Combating breast cancer-associated metastasis using paclitaxel and tranilast-loaded human serum albumin nanoparticles.

Objective: The objective of the current study is to combat breast cancer-associated metastasis using paclitaxel (PTX) and tranilast (TRA)-loaded human serum albumin (HSA) nanoparticles.

Significance: This combinatorial therapy uses microtubule stabilizing agent PTX, along with TGFβ inhibitor TRA. TRA may offer an improved therapeutic effect in breast cancer by inhibiting cell proliferation and metastasis.

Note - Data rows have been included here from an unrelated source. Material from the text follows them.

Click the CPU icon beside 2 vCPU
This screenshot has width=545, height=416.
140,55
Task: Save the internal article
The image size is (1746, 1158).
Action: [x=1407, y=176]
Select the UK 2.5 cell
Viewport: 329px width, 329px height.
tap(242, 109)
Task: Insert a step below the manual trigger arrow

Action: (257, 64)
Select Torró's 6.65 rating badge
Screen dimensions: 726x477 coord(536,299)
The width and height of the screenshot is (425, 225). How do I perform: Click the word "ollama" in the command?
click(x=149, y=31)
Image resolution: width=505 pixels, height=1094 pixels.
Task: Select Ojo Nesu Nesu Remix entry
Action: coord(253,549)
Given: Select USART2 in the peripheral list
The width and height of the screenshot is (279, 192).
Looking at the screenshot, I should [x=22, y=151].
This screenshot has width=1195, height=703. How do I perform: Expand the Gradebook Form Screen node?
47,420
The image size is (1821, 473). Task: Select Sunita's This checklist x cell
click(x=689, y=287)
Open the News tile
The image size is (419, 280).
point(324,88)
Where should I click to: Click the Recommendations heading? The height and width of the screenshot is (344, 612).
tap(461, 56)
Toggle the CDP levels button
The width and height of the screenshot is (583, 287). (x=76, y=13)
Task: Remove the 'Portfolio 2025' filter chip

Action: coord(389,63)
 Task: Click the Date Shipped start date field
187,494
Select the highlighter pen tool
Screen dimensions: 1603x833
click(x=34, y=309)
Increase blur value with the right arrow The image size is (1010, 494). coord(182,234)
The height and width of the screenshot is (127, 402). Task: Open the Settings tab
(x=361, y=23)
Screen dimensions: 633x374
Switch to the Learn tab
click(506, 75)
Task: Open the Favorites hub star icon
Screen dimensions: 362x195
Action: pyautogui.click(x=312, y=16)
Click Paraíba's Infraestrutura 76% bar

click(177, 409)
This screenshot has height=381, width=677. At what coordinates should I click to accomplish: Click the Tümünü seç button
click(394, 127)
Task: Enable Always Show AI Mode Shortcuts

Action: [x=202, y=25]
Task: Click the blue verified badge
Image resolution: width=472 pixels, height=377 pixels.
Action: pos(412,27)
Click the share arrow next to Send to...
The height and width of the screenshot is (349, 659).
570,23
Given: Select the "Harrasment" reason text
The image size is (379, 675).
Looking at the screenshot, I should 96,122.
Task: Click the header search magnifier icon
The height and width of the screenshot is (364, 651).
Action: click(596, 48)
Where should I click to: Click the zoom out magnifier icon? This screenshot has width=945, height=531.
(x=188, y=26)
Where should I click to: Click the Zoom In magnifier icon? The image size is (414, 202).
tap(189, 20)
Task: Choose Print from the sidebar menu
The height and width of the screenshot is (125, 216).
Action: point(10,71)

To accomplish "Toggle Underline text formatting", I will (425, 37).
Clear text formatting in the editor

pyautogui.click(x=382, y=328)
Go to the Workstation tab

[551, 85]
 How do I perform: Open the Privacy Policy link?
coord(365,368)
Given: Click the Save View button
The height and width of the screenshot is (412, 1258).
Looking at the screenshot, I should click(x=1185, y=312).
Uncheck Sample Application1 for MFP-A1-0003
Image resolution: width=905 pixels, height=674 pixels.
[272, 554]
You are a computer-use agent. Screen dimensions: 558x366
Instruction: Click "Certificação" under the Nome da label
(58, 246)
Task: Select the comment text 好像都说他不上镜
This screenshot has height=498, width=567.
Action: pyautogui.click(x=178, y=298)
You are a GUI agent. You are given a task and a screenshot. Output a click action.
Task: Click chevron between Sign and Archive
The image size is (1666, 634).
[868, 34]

Methods: Inspired by the remarkable anticancer properties of both drugs, they were encapsulated into HSA nanoparticles to enhance tumor site-specific drug accumulation and ensure sustained release over a prolonged period. The HSA nanoparticles were fabricated using the desolvation method and optimized using a Box-Behnken design (BBD) with a three-level, two-factor approach. Further, these nanoparticles were characterized using TEM, FTIR, XRD, and particle size. In vitro experiments were conducted using the MDA-MB-231 cell line, employing cell viability, cellular uptake, nuclear staining, scratch assay, and cell cycle analysis.

Key findings: In vitro release kinetics reveal sustained PTX and TRA release from HSA nanoparticles. Wound healing assay depicted improved anti-migratory activity of PTX-TRA-NPs (30 nM to 75 µM). Furthermore, the novel combination treatment caused G2/M phase cell cycle arrest, as indicated by cell cycle analysis.

Conclusion: HSA nanoparticles enhance the delivery and accumulation of hydrophobic drugs (PTX and TRA) in breast cancer cells, offering improved therapeutic outcomes. This combinatorial strategy permits further preclinical investigation for synergistic breast cancer management.